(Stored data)
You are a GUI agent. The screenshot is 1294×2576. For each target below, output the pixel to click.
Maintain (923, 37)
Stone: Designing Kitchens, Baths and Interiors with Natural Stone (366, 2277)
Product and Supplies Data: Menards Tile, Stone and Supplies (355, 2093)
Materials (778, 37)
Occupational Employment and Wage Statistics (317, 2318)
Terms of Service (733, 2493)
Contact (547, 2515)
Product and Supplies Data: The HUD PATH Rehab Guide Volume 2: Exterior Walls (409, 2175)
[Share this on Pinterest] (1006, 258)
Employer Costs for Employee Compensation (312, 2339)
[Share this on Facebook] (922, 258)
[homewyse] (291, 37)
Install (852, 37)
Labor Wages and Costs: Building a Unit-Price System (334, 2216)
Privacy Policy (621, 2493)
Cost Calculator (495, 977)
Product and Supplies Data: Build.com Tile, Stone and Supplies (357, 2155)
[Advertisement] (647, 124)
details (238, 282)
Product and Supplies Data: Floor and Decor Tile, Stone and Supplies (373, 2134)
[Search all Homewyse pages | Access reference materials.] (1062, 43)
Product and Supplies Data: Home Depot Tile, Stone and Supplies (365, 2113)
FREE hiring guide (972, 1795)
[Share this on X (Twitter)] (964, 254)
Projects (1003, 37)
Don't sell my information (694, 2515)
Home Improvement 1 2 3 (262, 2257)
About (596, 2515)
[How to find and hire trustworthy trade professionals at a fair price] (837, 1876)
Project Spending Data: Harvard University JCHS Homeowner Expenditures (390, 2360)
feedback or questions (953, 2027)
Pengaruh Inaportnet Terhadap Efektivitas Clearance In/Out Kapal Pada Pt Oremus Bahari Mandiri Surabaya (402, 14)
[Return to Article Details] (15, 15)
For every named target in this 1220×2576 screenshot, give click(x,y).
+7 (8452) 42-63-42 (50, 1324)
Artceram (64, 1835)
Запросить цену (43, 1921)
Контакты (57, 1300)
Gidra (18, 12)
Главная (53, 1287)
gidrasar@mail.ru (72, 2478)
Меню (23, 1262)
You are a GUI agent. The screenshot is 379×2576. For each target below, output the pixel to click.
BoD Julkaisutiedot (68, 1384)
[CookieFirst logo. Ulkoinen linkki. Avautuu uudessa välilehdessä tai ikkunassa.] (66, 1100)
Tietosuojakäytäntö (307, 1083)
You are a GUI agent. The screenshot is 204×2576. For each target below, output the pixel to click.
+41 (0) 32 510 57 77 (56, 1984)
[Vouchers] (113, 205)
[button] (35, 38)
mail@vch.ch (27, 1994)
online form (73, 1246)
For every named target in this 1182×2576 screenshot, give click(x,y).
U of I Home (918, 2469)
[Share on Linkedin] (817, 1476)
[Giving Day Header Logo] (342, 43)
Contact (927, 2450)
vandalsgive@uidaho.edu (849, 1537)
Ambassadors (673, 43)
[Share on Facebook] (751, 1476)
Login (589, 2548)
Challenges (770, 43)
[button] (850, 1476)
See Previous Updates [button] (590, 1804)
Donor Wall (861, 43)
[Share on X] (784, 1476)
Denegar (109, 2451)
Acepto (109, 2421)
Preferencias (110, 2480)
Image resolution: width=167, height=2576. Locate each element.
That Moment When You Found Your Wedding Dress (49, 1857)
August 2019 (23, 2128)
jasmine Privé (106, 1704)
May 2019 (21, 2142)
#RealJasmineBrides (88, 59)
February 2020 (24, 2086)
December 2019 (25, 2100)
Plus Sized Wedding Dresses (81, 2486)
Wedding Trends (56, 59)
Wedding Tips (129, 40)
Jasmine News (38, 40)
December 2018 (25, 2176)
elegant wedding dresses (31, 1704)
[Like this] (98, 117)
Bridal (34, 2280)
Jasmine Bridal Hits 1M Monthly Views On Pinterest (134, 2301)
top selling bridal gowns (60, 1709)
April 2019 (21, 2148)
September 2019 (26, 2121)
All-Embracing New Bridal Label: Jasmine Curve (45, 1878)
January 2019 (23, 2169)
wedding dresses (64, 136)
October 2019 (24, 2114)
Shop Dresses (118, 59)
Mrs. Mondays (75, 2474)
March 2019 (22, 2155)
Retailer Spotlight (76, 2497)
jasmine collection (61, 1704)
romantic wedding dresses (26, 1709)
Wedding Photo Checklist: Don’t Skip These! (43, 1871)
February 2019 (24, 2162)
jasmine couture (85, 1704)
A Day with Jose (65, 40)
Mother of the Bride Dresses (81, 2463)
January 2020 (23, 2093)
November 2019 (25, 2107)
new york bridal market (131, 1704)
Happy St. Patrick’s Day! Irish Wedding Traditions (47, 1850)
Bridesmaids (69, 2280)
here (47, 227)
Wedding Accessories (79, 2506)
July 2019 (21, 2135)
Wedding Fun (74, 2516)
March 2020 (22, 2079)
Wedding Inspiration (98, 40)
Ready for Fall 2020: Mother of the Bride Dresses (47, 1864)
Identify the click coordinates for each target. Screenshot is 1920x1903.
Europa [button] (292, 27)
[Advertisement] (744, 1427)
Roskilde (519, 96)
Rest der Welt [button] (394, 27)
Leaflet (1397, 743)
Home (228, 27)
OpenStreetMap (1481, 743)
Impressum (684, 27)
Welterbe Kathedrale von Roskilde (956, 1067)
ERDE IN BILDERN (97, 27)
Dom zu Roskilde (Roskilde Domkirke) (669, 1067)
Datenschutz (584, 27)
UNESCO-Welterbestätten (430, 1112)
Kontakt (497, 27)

Required work:
From the entries above, copy each line holding "Pinterest".

Task output:
[Share this on Pinterest] (1006, 258)
Jasmine Bridal Hits 1M Monthly Views On Pinterest (134, 2301)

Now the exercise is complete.